Land, Peoples, Justice:

A Manifesto

A spectre is haunting Turtle Island/ Canada: the spectre of justice, justice for First Nations, Inuit, and Métis peoples and for the land on which every one of us depends.

We are all treaty people. Therefore the outcome of this haunting, now and in the months ahead, can benefit (or damage) us all.

The haunting takes many forms: dignified, heart-wrenching, humorous, individual and collective tributes to the courage and creativity of these peoples and their ethical allies elsewhere in Canadian society.

The haunting is non-violent and amazingly patient but aimed unerringly at the diseased, contagious, guilt-ridden core of colonialism.

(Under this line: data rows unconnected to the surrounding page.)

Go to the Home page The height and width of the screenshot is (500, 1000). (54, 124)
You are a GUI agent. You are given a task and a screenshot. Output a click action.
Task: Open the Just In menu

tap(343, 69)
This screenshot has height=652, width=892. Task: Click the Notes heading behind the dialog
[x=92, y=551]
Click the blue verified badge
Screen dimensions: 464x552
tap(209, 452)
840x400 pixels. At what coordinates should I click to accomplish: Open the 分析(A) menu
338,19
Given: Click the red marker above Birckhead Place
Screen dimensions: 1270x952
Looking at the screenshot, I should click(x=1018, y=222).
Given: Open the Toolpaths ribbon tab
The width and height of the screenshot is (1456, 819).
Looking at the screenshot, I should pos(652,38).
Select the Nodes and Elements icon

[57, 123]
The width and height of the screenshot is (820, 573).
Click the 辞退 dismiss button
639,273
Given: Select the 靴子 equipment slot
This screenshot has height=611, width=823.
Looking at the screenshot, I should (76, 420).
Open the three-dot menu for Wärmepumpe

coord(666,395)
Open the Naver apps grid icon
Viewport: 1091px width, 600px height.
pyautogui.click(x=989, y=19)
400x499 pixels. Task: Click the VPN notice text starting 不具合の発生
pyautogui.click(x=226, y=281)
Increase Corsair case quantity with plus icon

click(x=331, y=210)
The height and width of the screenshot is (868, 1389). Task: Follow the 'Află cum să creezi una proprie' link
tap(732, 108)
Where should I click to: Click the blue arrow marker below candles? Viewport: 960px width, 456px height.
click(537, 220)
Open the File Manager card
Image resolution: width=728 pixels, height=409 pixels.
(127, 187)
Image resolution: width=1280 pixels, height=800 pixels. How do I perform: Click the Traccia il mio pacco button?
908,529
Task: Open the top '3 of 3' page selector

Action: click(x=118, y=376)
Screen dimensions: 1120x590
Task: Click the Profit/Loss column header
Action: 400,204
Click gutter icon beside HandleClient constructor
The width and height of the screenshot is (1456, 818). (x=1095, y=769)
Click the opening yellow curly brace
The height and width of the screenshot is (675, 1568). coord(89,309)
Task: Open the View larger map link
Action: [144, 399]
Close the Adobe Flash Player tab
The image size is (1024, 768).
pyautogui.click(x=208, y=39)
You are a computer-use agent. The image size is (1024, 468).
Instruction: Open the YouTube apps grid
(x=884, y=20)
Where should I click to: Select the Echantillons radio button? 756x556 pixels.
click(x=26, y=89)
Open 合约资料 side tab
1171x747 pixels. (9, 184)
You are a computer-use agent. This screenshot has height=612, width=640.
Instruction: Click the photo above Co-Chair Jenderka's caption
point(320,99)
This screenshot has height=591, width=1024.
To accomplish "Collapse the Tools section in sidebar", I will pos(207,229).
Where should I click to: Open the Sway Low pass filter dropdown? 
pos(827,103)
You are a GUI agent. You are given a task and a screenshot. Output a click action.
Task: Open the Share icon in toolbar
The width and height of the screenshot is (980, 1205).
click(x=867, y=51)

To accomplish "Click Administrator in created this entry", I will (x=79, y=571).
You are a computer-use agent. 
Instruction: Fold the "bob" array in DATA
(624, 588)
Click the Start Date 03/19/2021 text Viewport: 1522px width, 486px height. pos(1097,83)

At the heart of the haunting is the settler-state’s evasion of its treaty obligations and of the implications of its racist policies.

Canada’s history hurts, but it hurts most those who have the best record in respecting the land, honouring its gifts, and ensuring we sustain those gifts even as they sustain us.

The evasion of responsibility is intensifying at the very moment when it should be replaced by generosity, good faith, and prompt remedies for centuries of treachery and abuse.

Reconciliation stops short of the redistribution of opportunity and reward.

Greed and recklessness cannot be allowed to delay justice and endanger the future.

Justice seekers of our land unite!

At this moment in history, when the work of the Truth and Reconciliation Commission is so prominent in public consciousness, the Humanities Research Unit at the University of Saskatchewan aims to contribute to and stimulate further debate and connectivity around title to and stewardship of the land in what claims to be a postcolonial country.

This initiative builds on the 2013 conference at the University of Saskatchewan on Cultures of Reconciliation: Academic, Artistic, Activist and aims to assist in achieving a number of the commitments made by the University, and other universities and organizations across Canada, to the creative and just realization of the promises of the treaties and of the potential in all of us for living together in a good way.